Now just to be clear - we do NOT keep the chickens in the house. They have their own palace, and I really don't need chicken poop inside. Nor will I ever purchase these. (never ever ever) She let herself in through the semi-covered tarp door we've got hanging up, and made herself right at home.

I took her picture, and texted it to the manfriend (and some other people) with a snarky text somewhere along the lines of "this is what happens when you spoil a chicken!". When I went to move her and run her off back outside, I realized her eyes were starting to close and she was breathing funny. And her tail bobbed a few times. It hit me that she was laying an effing egg on my couch and so, like any good blogger, I recorded it:

You can hear my gasp of recognition, and if you look reeeeeaaallly closely you can see the egg plop out.
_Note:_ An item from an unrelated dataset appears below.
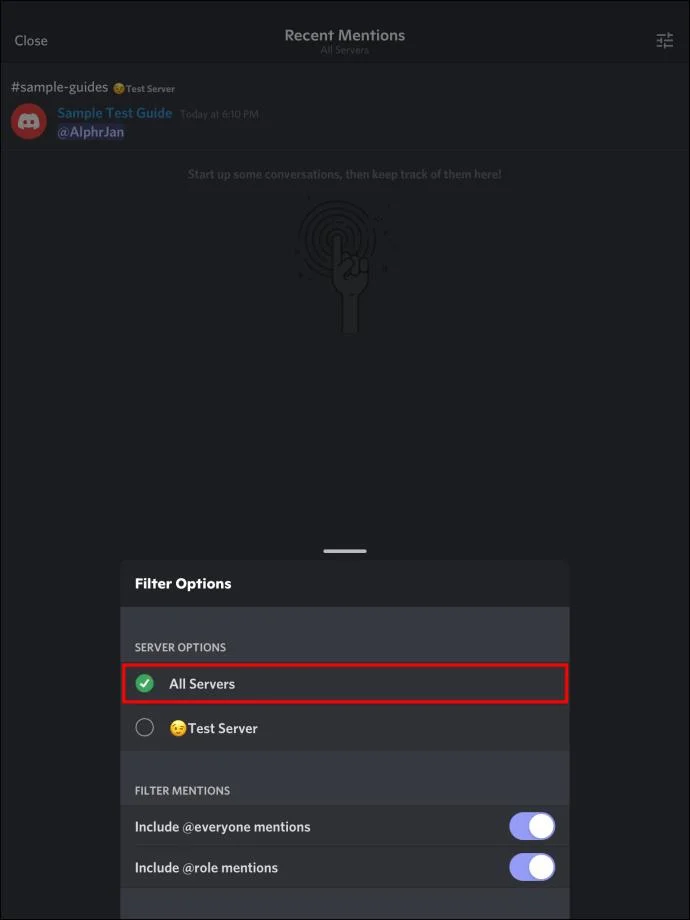690x920 pixels.
Task: Click the Sample Test Guide username
Action: click(x=115, y=113)
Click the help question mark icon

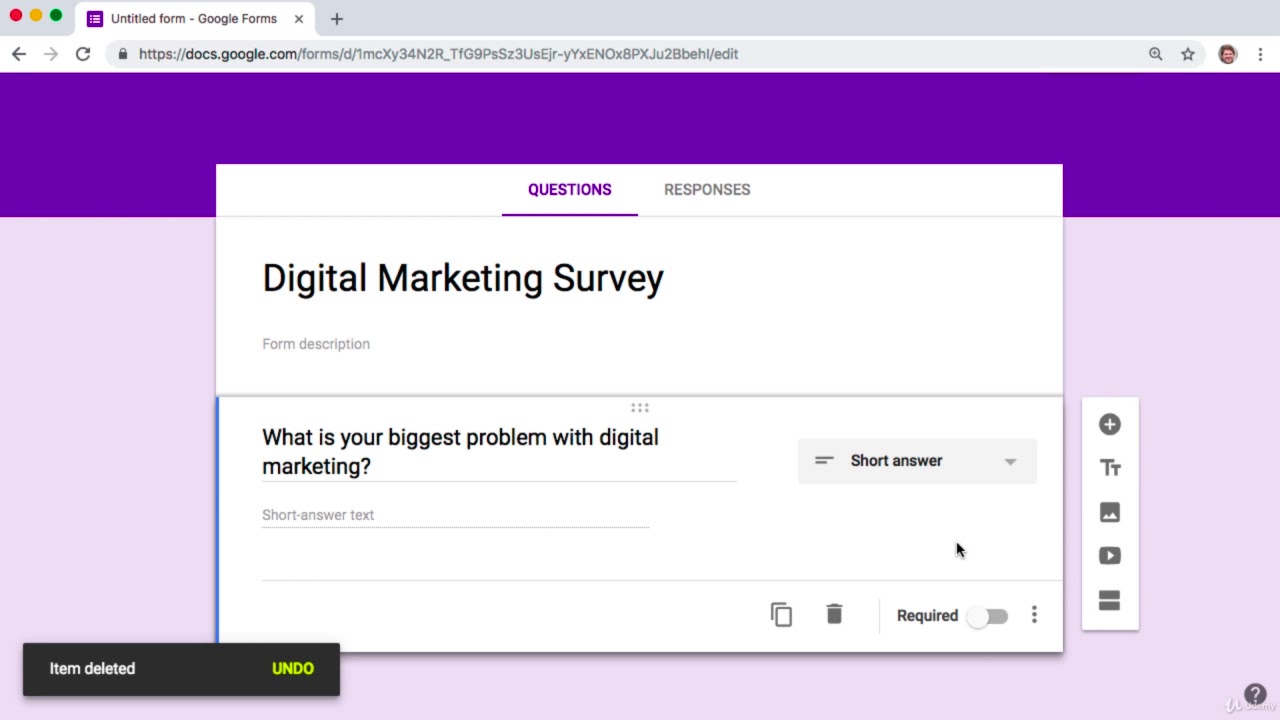(x=1255, y=694)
Kinda cool.

She did not know what to think of the whole thing, and stood there dazed for a good 1 or 2 minutes:

What just happened?
After standing there like a chicken in headlights, she started to squawk:

At which point I picked her up, petted her for a little bit (she is the prodigal hen, after all), and took her back outside. I took the egg and put it in the fridge. Then I called my grandmother and my mother (both MASTERS at oohing, aahing, and expressing copious amounts of general excitement, and only requiring a phone call to do so), and went to work.

I am so proud of my chicken! I can't wait for the other ladies to follow suit, or at least for when I can get them to lay in the coop if they have indeed started already, and I am so so so very happy that nature is taking it's natural course. We try to interfere with them as little as possible (as I say that, the thoughts of the manfriend putting the two week old chick on zora's head, toting around Big Bunny, etc, comes to mind...but no matter...), yet I still am relieved to see them doing the whole chicken thing.

The spawn and I will spend today trying to get them some nesting accommodations that they might be persuaded to use that's not my furniture - wish us luck!